* [ABOUT THIS EXERCISE]
Give the data below again exactly as written, without its pictures.

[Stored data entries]
◆ ◆ ◆ ◆ ◆ ◆ ◆

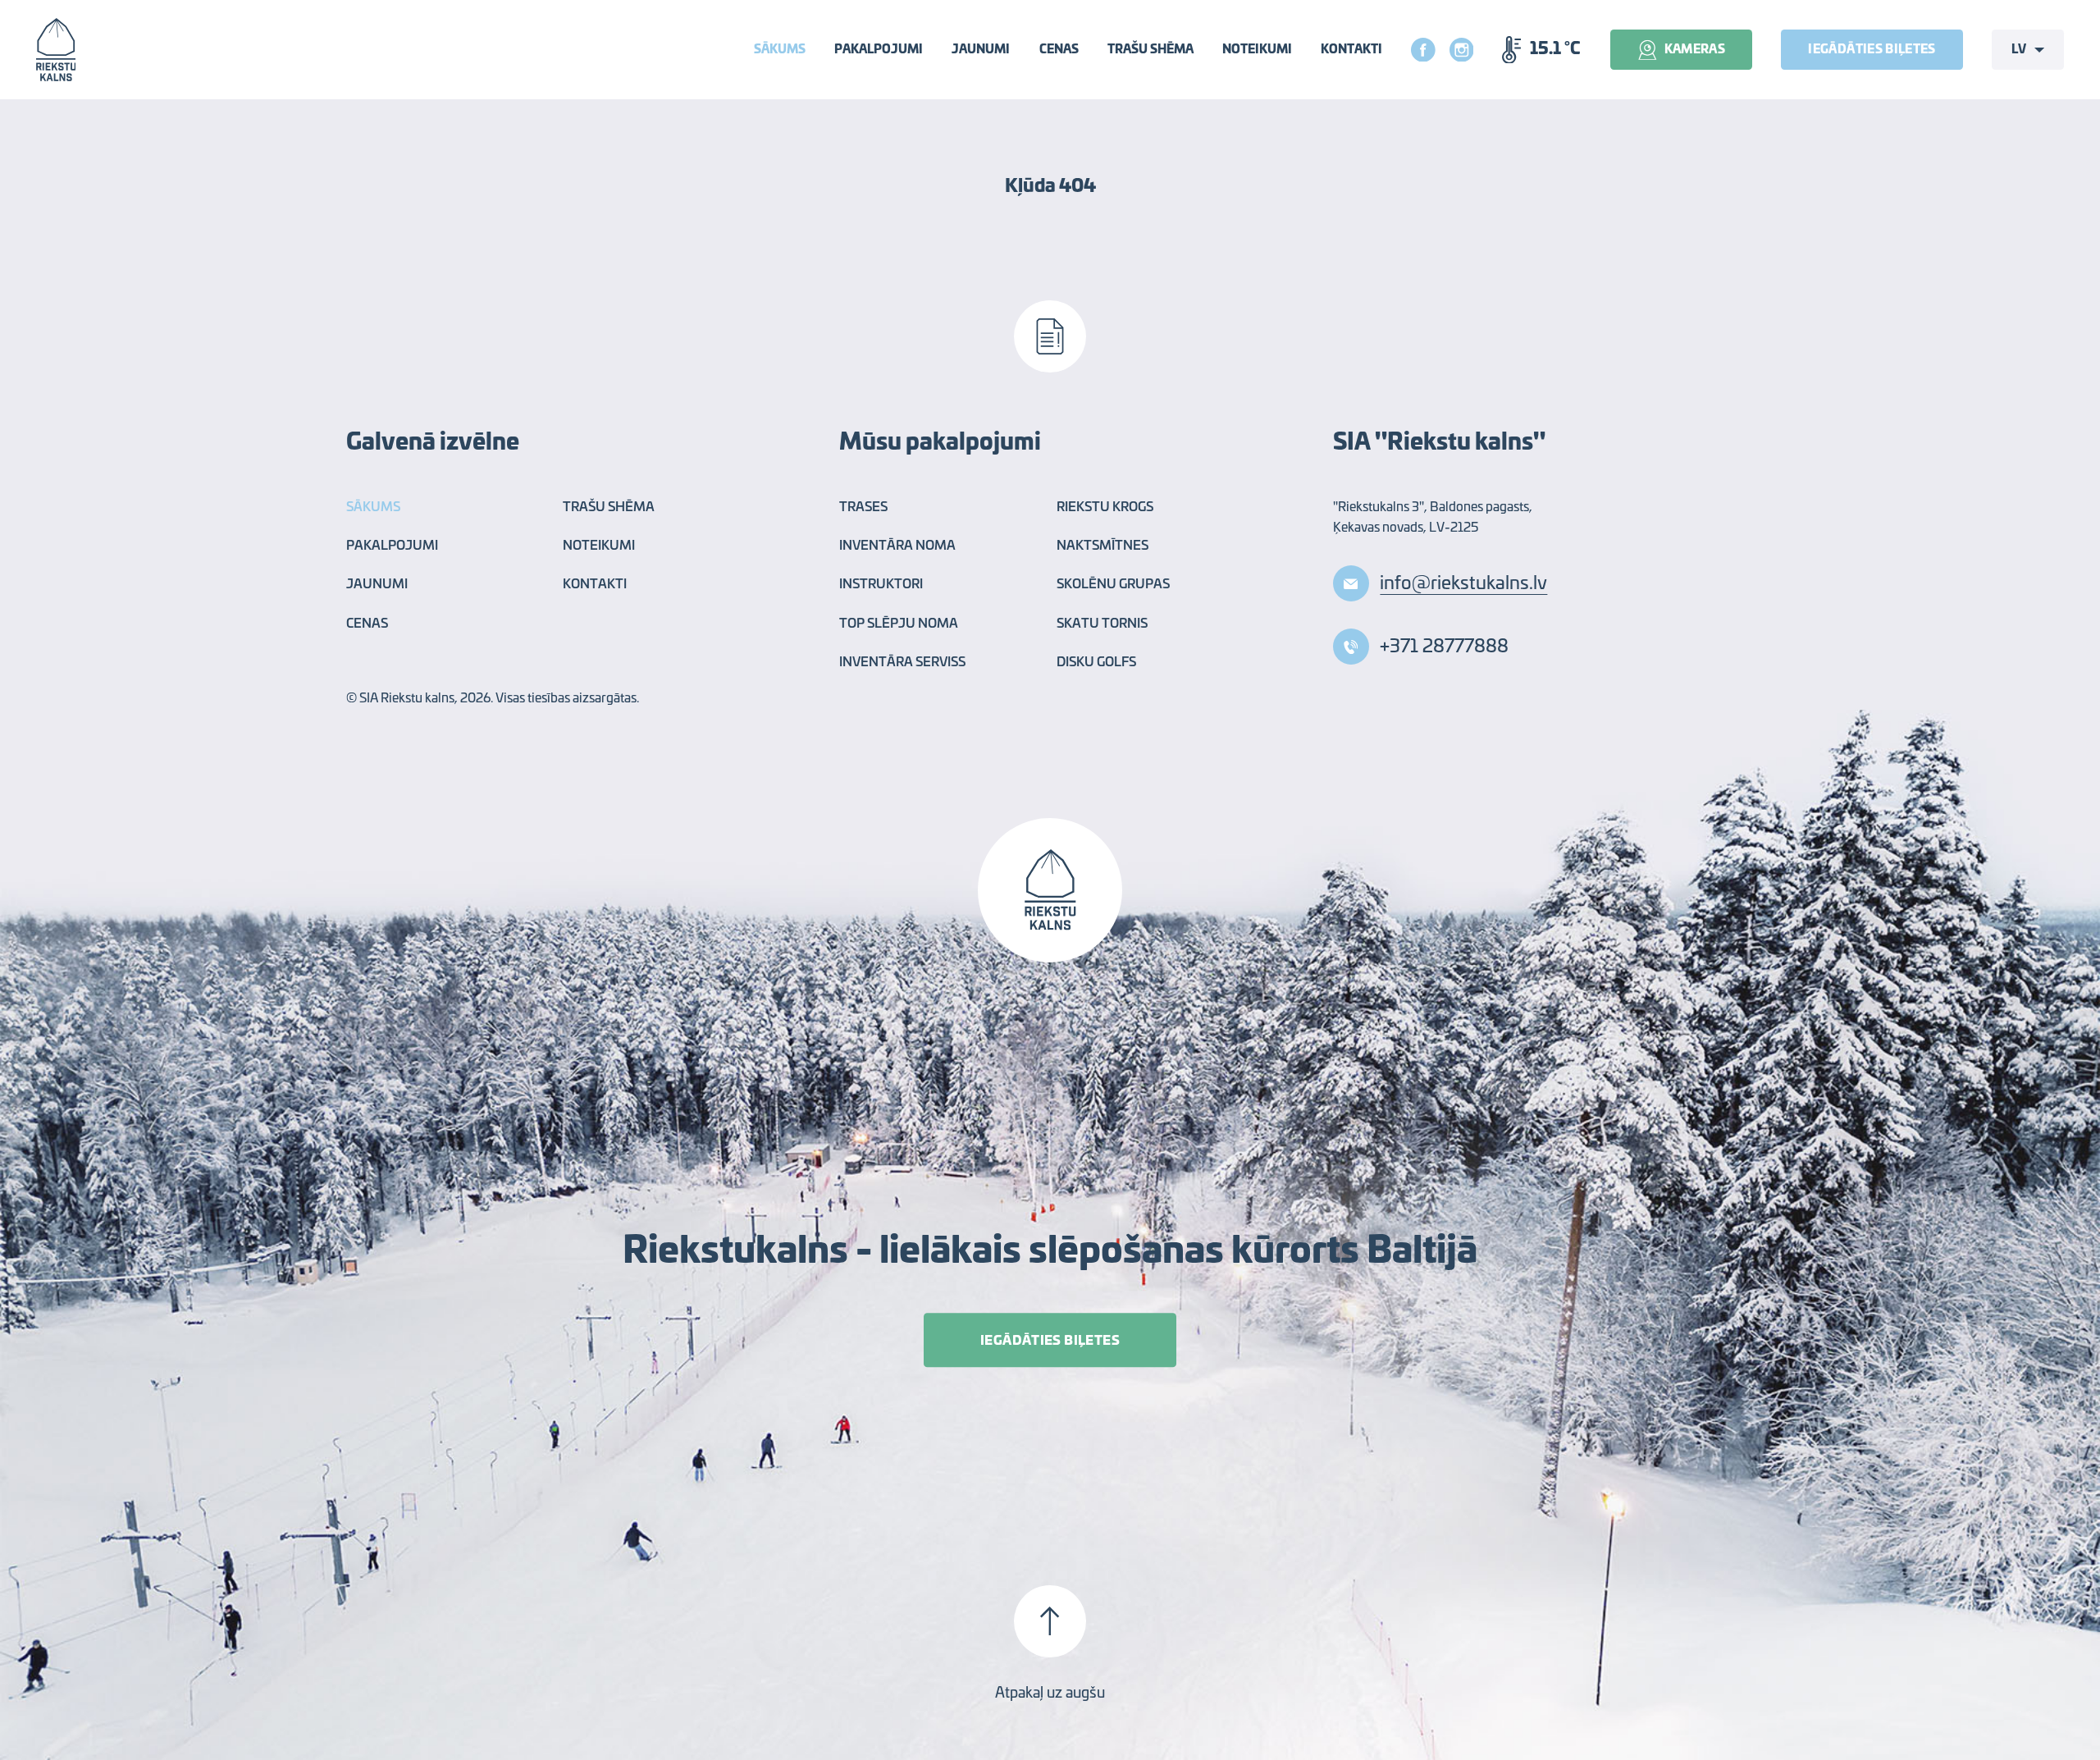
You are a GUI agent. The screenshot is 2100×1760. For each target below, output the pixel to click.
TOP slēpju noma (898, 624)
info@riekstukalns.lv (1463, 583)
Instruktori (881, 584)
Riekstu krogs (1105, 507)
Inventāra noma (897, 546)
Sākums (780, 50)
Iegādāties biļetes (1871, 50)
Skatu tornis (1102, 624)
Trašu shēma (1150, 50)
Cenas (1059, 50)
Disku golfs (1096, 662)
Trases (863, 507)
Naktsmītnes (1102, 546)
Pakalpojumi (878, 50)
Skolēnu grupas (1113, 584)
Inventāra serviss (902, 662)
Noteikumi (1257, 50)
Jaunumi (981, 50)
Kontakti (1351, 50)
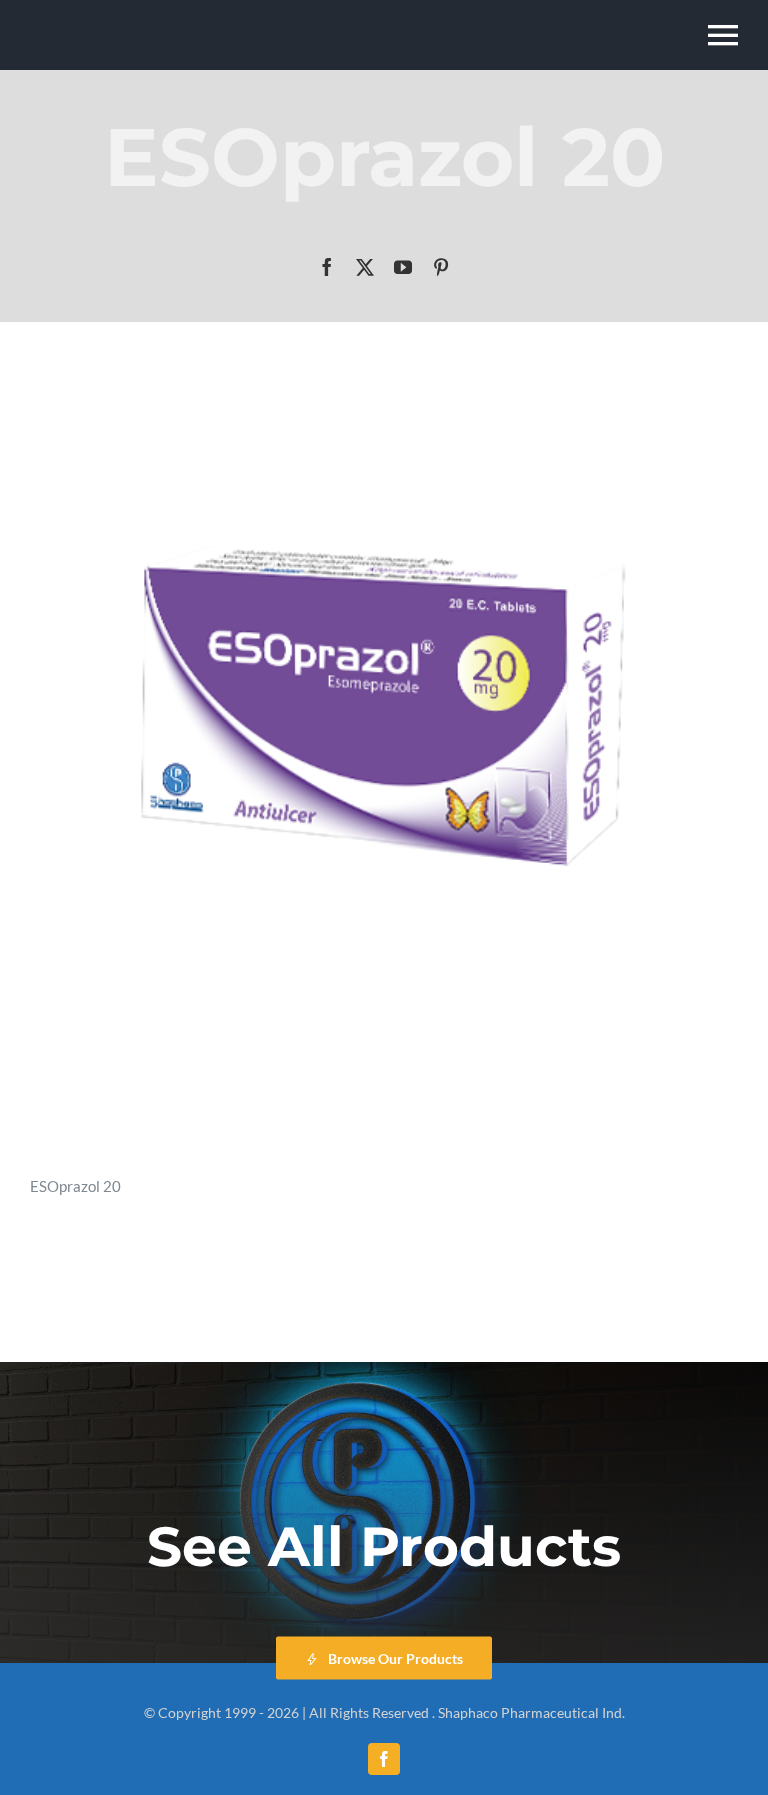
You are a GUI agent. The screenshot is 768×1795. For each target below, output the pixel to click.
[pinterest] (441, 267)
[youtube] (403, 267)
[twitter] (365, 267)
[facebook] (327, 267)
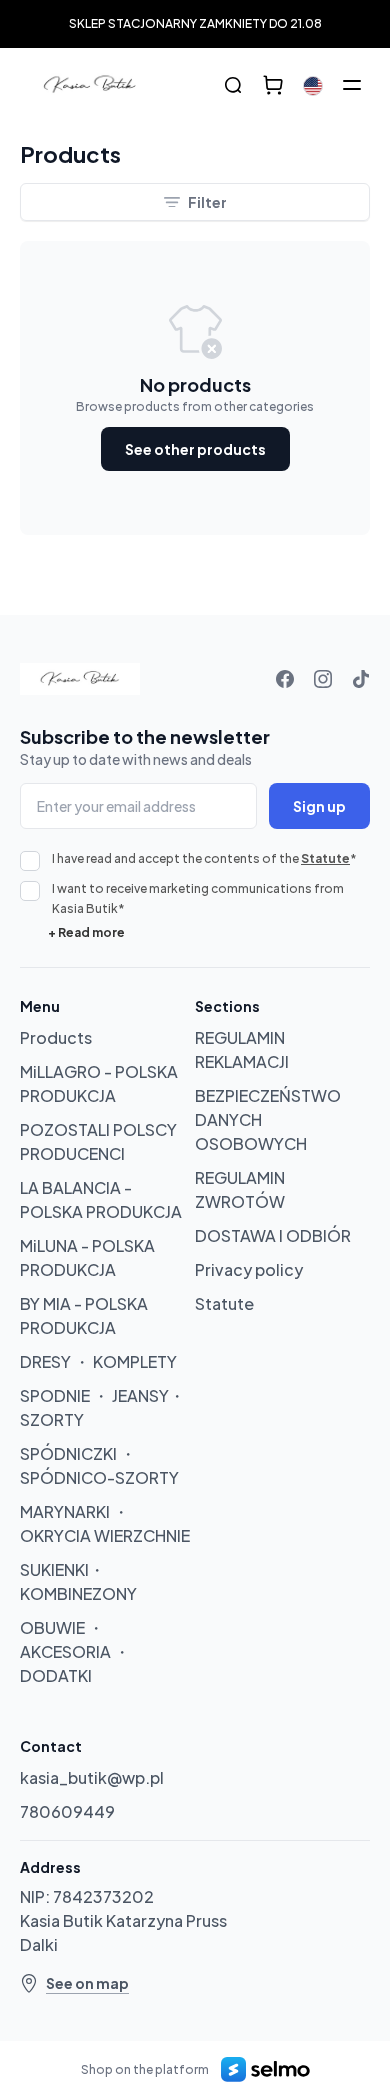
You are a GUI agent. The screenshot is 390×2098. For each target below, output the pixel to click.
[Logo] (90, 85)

◆ ◆ ◆ ◆ ◆ ◆ ◆

* [SOLUTION TO THIS EXERCISE]
You are a GUI agent. The screenshot is 2100×1760. For each target below, output the pixel to click.
TOP slēpju noma (898, 624)
info@riekstukalns.lv (1463, 583)
Instruktori (881, 584)
Riekstu krogs (1105, 507)
Inventāra noma (897, 546)
Sākums (780, 50)
Iegādāties biļetes (1871, 50)
Skatu tornis (1102, 624)
Trašu shēma (1150, 50)
Cenas (1059, 50)
Disku golfs (1096, 662)
Trases (863, 507)
Naktsmītnes (1102, 546)
Pakalpojumi (878, 50)
Skolēnu grupas (1113, 584)
Inventāra serviss (902, 662)
Noteikumi (1257, 50)
Jaunumi (981, 50)
Kontakti (1351, 50)
You are a GUI agent. The screenshot is 768×1795. For each target below, output the pixel to click.
[pinterest] (441, 267)
[youtube] (403, 267)
[twitter] (365, 267)
[facebook] (327, 267)
You are a GUI agent. The screenshot is 390×2098. For each target below, output the pixel to click.
[Logo] (90, 85)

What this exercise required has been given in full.